#### Available data ####
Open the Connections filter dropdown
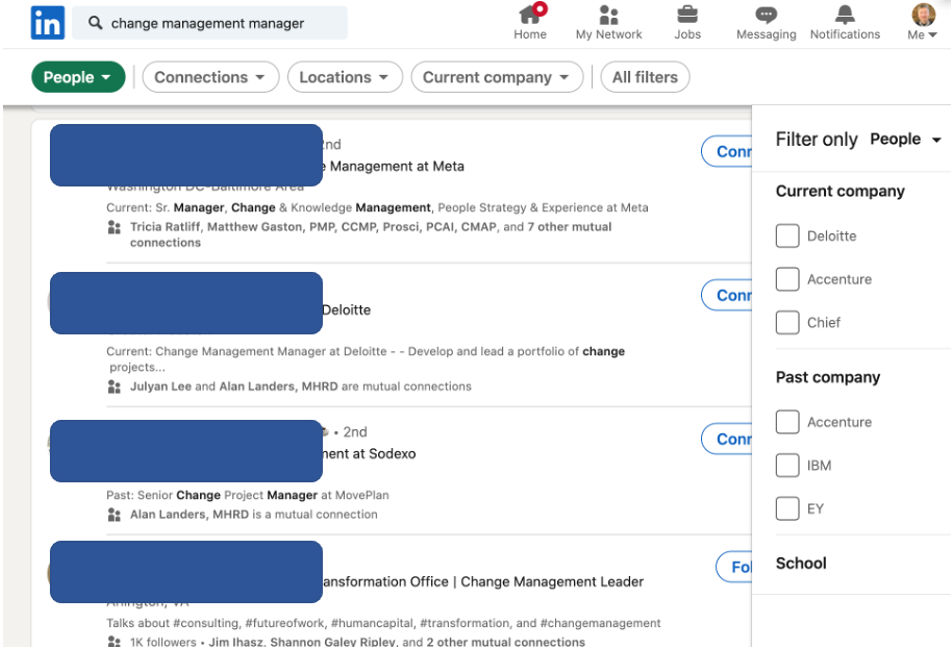 (x=209, y=77)
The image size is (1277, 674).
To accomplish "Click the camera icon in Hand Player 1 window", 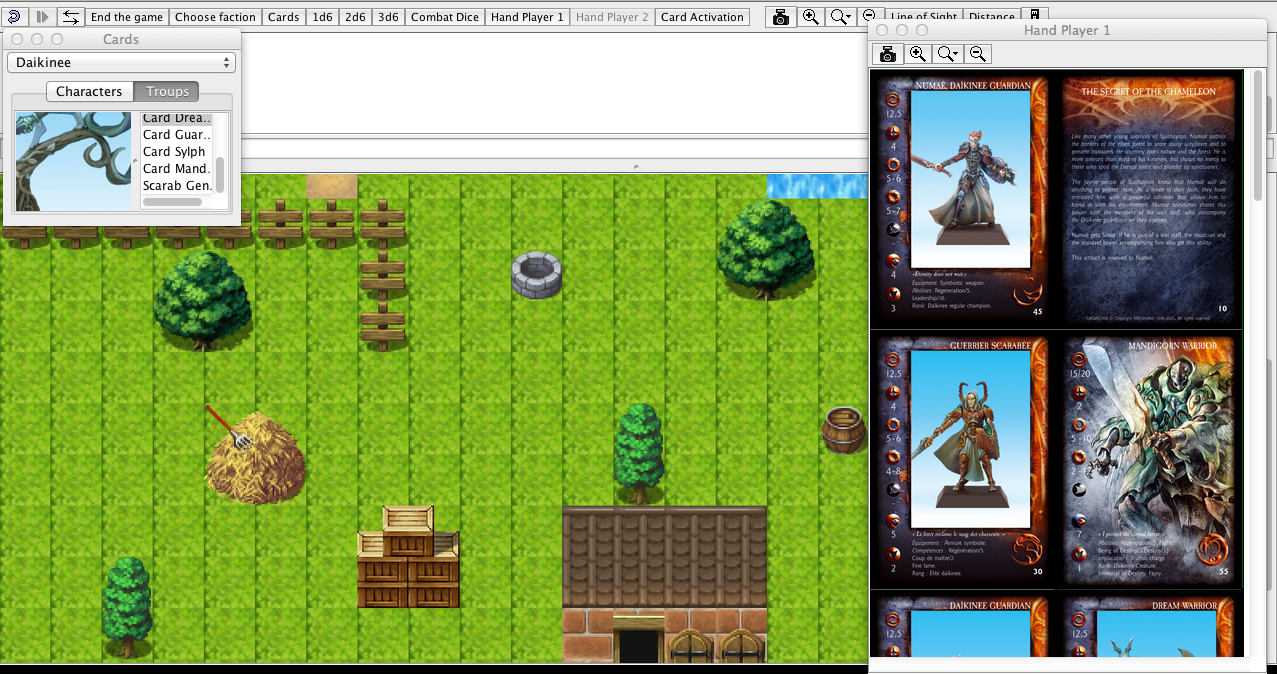I will coord(887,54).
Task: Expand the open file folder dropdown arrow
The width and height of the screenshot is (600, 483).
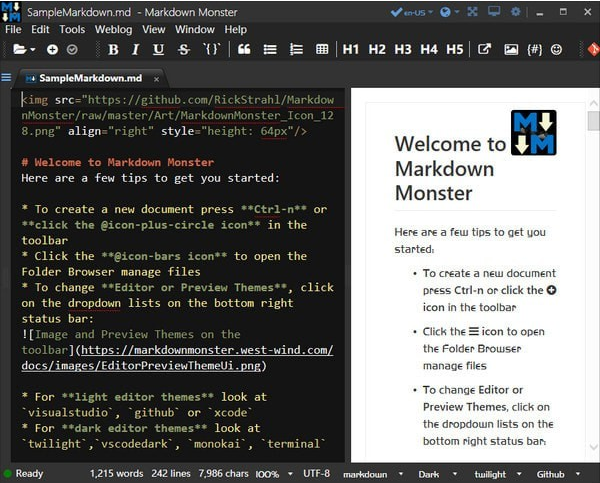Action: 33,50
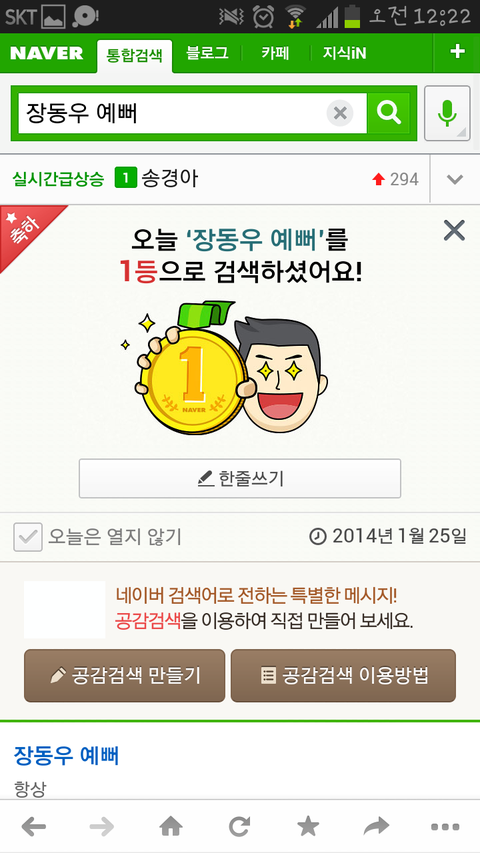This screenshot has width=480, height=853.
Task: Open 공감검색 이용방법 guide button
Action: click(343, 676)
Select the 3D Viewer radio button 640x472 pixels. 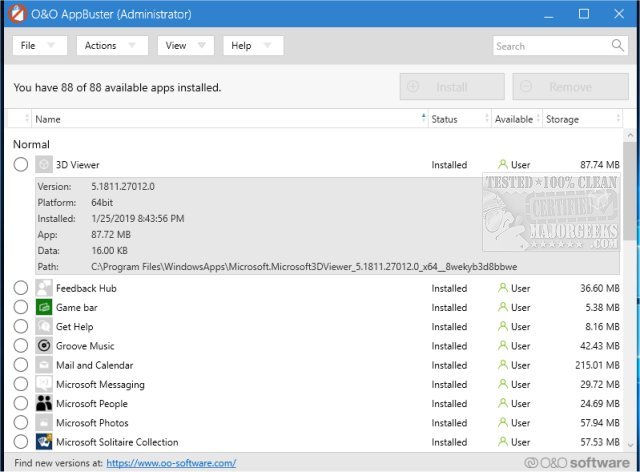point(21,165)

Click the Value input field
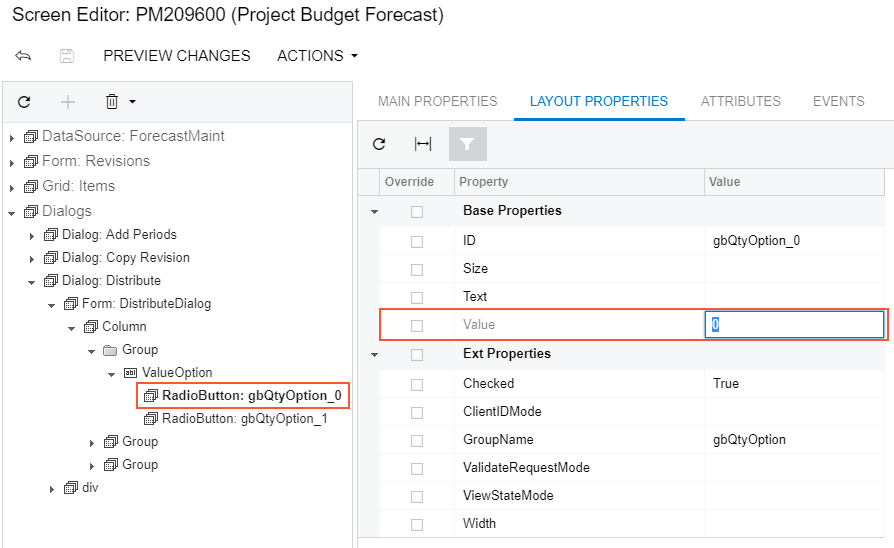(x=794, y=325)
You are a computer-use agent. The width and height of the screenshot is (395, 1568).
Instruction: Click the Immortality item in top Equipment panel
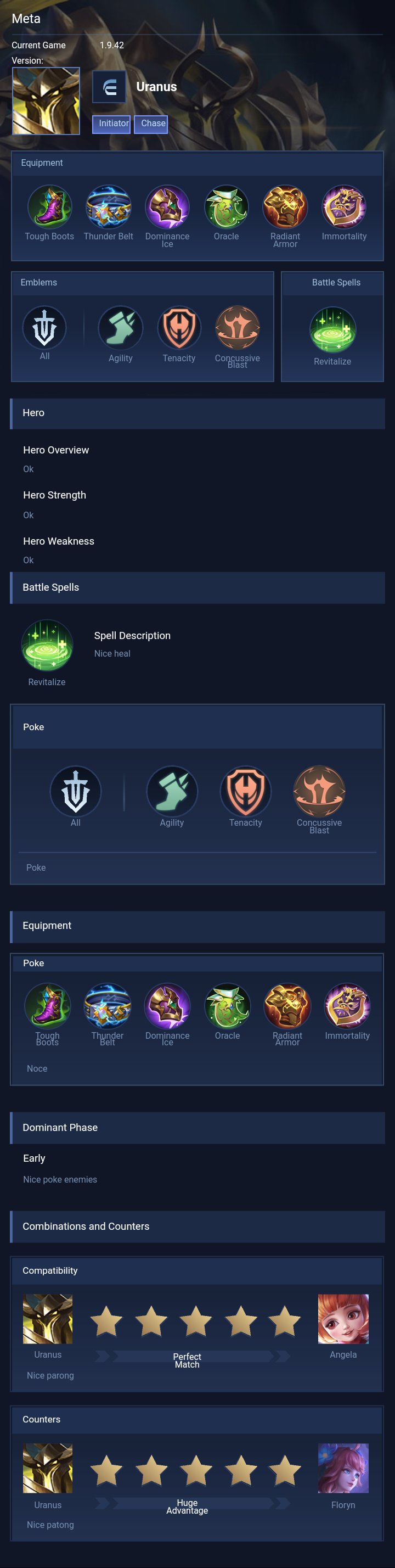tap(344, 207)
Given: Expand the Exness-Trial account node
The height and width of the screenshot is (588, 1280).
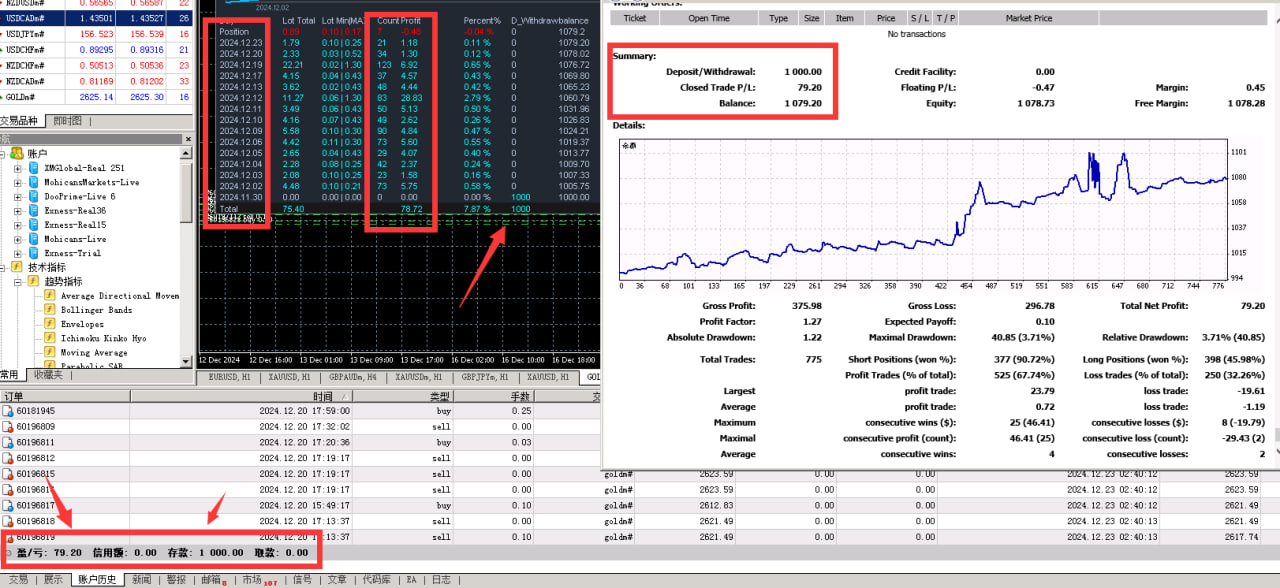Looking at the screenshot, I should point(18,253).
####
## Task requirements
What is wanted is an exact copy of the lines from the line with "You are a computer-use" through the end of the records, both ends included, pictures excluded.

## Exercise solution
You are a computer-use agent. The width and height of the screenshot is (395, 1568).
Instruction: Click the Immortality item in top Equipment panel
tap(344, 207)
Given: Expand the Exness-Trial account node
The height and width of the screenshot is (588, 1280).
Looking at the screenshot, I should point(18,253).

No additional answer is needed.